東北本線と常磐線(水戸鉄道が整備した友部~水戸間を除く)は、半官半民といわれた私鉄「日本鉄道」によって建設されました。全通した年は、東北本線が1891年、常磐線が1898年(ただし当時は田端駅始発)。日本初の鉄道開業から30年弱で、すでに東京~仙台間を結ぶ2つのルートが完成していました。
両線が別ルートを通る日暮里~岩沼間は、東北本線経由が328.4キロ(営業キロ、以下同)、常磐線経由が343.7キロ(東日本大震災からの復旧後のキロ数)と、常磐線の方が若干距離があります。しかし、内陸部を通る東北本線は、海岸沿いを通る常磐線より、勾配が多くなってしまいます。これは、現代の電車であればともかく、今の車両より非力な蒸気機関車がけん引する列車にとっては足かせでした。加えて、常磐線は貨物列車を多数運転するために複線化が早期に進んでいたことも、常磐線経由で走る長距離列車が多く設定された理由の一つでした。
そのため、現代の「ひたち」に通じる上野~仙台間の列車はもちろん、上野~青森間、さらには対北海道連絡を担った主要列車も、常磐線経由で運転されるものがありました。たとえば、東北方面初の特急として1958年に運転を開始し、1960年には日本初の気動車特急に生まれ変わった「はつかり」は、1968年の東北本線電化完成によるダイヤ改正(いわゆる「ヨンサントオ」)までは、常磐線経由で走っていました。また、蒸気機関車乗務員の過酷さを描いた映画「ある機関助士」も、上野~青森間を結ぶ急行「みちのく」のうち、水戸~上野間が舞台となった作品でした。

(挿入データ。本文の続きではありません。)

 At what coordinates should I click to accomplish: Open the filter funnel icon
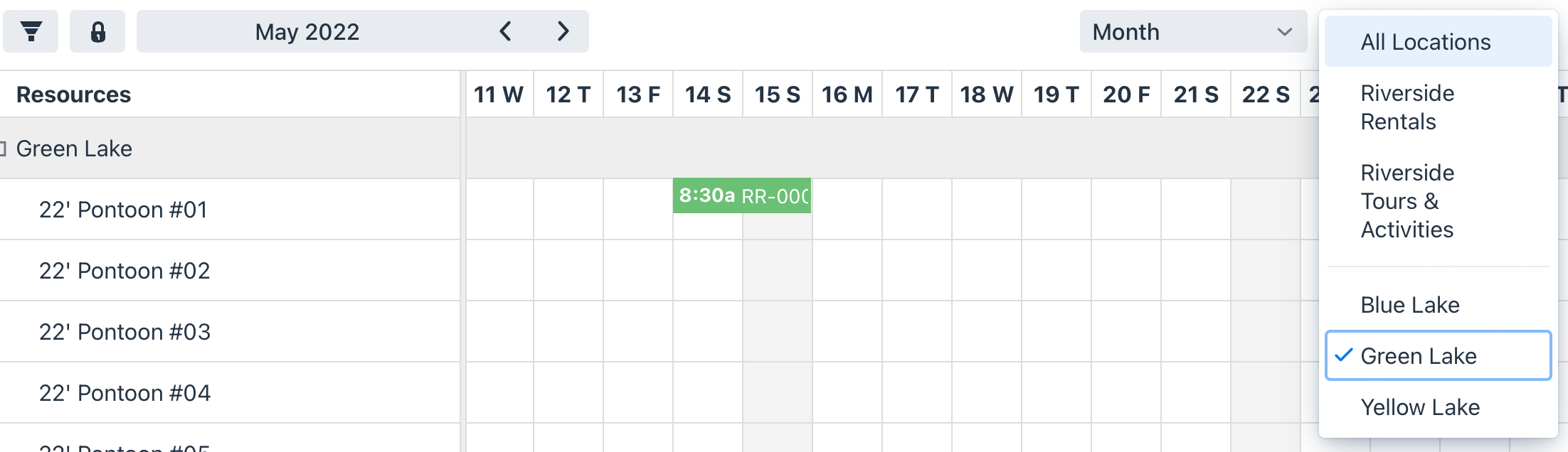tap(31, 31)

しかし、先述した東北本線の電化のほか、1982年の東北新幹線開業によって、常磐線は東京対東北の主要ルートから外れていきます。最後に残った常磐線経由の旅客列車、寝台特急「ゆうづる」(上野~青森間)は、1993年に定期運転を終了。その後も常磐線経由で首都圏と東北・北海道方面を結ぶ貨物列車が運転されていましたが、2011年3月の東日本大震災での常磐線被災以降、設定がなくなりました。

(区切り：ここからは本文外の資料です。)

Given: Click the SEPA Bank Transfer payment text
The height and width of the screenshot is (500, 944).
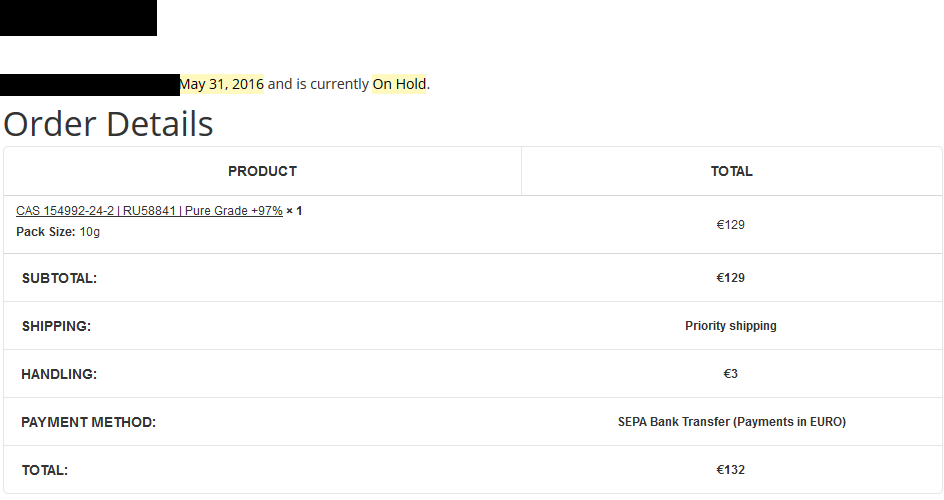Looking at the screenshot, I should (731, 422).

しかし、常磐線の重要さは今でも失われたわけではありません。たとえば2024年1月に大宮駅付近で発生した新幹線停電事故では、特急「ひたち」がいわき~仙台間で延長運転され、バイパス線の機能を発揮していました。東北本線側で異常が発生した場合でも、鉄道輸送を完全に途絶えさせることのない体制をつくることに寄与しているのです。